Oakmaiden · 19/03/2020 13:11

So we should attempt to run the exams even if its later in the year..

But that would be unfair to - but on a different subset of children: those who don't have home lives that allow them to prepare successfully.

Yes, it is a bit of a shame, but really the only children who are going to be affected are those who were not planning to continue their education. Colleges and Universities will do their best to make access as fair as possible to everyone next year. It is not the end of the world.

And far from "having a cry with your child" the message you should be trying to communicate is that it will be OK. Their lives are not ruined by being unable to sit exams now. It is just a blip.

There is a lot of catastrophising and it is THAT which will really damage young people's mental health. If you reassure them it will all be OK and they will not be allowed to suffer negative consequences they are far more likely to face the future in a positive fashion than if you are wailing and lamenting about "what will happen to you now???"

tenlittlecygnets · 19/03/2020 13:12

My dd is devastated too. She had so much planned for this summer and now it looks like it will all be cancelled, and she has been working her butt off the past two years. Am gutted for her.

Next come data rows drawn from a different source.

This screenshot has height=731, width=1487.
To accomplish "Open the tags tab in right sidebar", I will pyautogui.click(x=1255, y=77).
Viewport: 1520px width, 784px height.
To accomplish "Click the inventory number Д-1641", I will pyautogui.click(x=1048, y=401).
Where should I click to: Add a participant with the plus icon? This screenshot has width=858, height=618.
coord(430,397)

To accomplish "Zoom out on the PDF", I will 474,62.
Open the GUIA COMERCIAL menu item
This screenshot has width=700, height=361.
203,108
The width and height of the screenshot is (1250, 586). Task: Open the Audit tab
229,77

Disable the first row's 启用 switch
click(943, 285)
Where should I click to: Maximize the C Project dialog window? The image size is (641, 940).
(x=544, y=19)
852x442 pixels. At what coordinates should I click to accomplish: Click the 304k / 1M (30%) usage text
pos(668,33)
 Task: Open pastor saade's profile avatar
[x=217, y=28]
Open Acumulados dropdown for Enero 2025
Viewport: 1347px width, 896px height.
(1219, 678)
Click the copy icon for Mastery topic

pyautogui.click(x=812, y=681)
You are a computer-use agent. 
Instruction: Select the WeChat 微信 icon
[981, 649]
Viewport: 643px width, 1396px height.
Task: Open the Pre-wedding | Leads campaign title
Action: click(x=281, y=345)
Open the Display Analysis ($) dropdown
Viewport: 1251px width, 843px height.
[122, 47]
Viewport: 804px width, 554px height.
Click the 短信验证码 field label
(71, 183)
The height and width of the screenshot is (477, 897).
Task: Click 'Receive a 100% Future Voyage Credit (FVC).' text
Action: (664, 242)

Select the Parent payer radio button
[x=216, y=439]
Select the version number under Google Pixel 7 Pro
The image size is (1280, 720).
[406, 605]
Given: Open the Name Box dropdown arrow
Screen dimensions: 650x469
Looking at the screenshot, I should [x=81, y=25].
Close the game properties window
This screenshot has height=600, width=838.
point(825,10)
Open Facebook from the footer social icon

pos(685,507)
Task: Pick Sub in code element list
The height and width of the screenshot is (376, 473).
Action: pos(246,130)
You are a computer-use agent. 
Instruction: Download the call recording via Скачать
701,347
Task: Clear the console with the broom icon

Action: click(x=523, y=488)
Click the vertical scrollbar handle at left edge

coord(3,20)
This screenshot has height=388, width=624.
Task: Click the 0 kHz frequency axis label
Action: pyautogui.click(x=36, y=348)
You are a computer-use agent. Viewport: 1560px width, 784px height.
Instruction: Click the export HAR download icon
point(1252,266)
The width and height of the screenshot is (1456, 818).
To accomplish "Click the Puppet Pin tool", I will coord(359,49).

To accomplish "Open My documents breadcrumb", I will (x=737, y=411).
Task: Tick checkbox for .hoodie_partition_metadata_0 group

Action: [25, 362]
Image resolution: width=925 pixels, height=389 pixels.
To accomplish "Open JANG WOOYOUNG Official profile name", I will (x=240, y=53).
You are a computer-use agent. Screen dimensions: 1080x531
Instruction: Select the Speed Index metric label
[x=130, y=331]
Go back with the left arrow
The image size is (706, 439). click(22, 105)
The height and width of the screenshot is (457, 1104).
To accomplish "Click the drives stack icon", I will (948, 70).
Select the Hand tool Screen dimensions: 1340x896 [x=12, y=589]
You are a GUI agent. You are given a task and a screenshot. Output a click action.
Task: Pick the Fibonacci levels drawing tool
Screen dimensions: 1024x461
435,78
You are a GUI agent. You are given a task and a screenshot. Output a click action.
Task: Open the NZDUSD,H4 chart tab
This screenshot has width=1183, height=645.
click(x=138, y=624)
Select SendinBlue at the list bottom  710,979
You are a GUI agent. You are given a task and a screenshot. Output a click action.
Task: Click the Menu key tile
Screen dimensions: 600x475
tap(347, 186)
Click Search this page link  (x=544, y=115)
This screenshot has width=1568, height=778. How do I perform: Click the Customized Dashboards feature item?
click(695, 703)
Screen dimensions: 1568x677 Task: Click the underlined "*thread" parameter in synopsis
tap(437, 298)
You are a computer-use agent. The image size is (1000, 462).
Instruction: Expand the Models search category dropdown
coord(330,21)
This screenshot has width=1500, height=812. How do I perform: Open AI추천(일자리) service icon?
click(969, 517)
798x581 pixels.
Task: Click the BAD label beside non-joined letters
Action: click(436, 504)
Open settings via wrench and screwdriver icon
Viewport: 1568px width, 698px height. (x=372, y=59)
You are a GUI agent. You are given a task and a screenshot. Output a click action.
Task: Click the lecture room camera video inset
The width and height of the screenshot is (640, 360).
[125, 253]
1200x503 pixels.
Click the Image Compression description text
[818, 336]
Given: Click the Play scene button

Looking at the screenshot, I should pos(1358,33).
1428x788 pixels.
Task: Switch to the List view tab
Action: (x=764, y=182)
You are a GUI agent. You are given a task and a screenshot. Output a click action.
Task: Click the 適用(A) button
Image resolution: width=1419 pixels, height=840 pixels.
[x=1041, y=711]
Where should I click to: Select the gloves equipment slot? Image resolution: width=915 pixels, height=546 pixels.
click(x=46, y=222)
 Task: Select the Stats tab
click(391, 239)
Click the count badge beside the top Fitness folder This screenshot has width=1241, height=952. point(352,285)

Obviously I do realise that things could be worse, but this is HUGE for her and her peers and they are all allowed to mourn the loss of their exams, their summer and their plans.

Ted27 · 19/03/2020 13:12

@gingersausage

Yes I have been telling my son that in 5 years time no will care about his GCSEs and that they are just a stepping stone
but he still needs a particular outcome to get to that next stage

You are also taking no account on individual children's stories. My son is adopted, he came to me at age 8 working below national curriculum levels and attending special school. Neither his Social worker or foster familiy ever thought he would get this far.
The fact that he is even taking GCSEs in a mainstream school is testament to 8 years bloody hard work by him and his teachers across three schools who believed in him. We were not aiming for the glittering heights of 9s and A* s but he still needs what he needs to get on his college course.
So yes its a big deal to him and his wonderful teachers

FrangipaniBlue · 19/03/2020 13:14

My DS is only in y7 but I'll be honest I shed a wee tear this morning when we got a message from the Head that included the things they have planned for y11 "leavers" tomorrow Sad

Zilla1 · 19/03/2020 13:17

I can empathise with the upset though am surprised at the universality of posts about children devoted to exams. Miserables that I am, I expect there would be a proportion who wouldn't regret the absence of the exam season provided the outcome was equitable. Proms and saying goodbye would be different but exams being mourned?

MaidenMotherCrone · 19/03/2020 13:17

And teaching resilience means acknowledging disappointment and upset, but also teaching perspective. Not joining in and blubbing yourself.

@alloutoffucks thank you for actually talking sense.